First off, the links I stole got from Wreck Ramblin'.
  • SouthernCollegeSports.com has a pretty good ACC preview. Their project record for Tech is 8-4 (6-2 ACC, 2nd in Coastal). What's interesting is they have no "projected losses" for GT, only projected wins and toss-ups. Toss-ups include ND, VT, Clemson, UM, UGA.
  • You can now buy tix to the 2006 Dr. Pepper ACC Championship Game. $80 lower level, $60 upper level, $20 for a parking pass.
I don't usually use sponsor names when referencing bowl/championship games, but I like DP.

The Heisman Pundit did a little review of the oddsmakers' lines for the Heisman. This tidbit made me laugh out loud (unfortunately):
Reggie Ball (Georgia Tech) 75/1
Good Lord, he should not be anywhere near this list.
Rivals offers a breakdown of the ACC, with projected standings (GT #3 Coastal, Miami over FSU in the champ game. These guys are really making some amazing claims there) and such categories as Best O. Coordinator, Impact Newcomer, etc.

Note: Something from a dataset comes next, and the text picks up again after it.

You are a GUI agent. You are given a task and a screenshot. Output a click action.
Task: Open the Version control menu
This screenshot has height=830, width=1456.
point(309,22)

CJ is listed as the best offensive player.

Mr. A at Pitch Right, a sweet Navy blog, has an interesting "analysis" of D1A teams, compared by home state. (I put analysis in quotes because, as someone whose college major was like half statistical analysis, this was simply not. Although he directly admits, "I abhor the mathematics community.")

The Sunday Morning Quarterback promotes some book/magazine thing he wrote for, which he describes as "a wonky contribution to the towering typhoon of Notre Dame hype set to crescendo over the coming month in anticipation of ND's inevitably underwhelming, eke-it-out victory at Georgia Tech on Sept. 2." I will doubtless not buy this piece of crap, but it's cool to see a CFB blogger getting enough respect that a legiti-mate publication would include their stuff.

Georgia Tech is still a top producer of minority engineers (specifically, in this case, #1 in African-American Masters recipients). Although I'm a paleface, I take a good bit of pride in GT's commitment to minority education. We're always among the top producers of hispanic and black engineers (women, too), and when you consider that engineering schools tend to be bastions of whiteness, as do schools from the Old South, it's a pretty cool thing to have a lot of minority students.

Thanks for the props dude, and I think you said it best with the quotation marks. This little post began out of sheer boredom, and quite frankly there is no way I'm checking some of those numbers again. At least when I factor in SoS it may give somewhat of an implication to which state fields the best teams.

Oh yea, you will now be linked on my sidebar.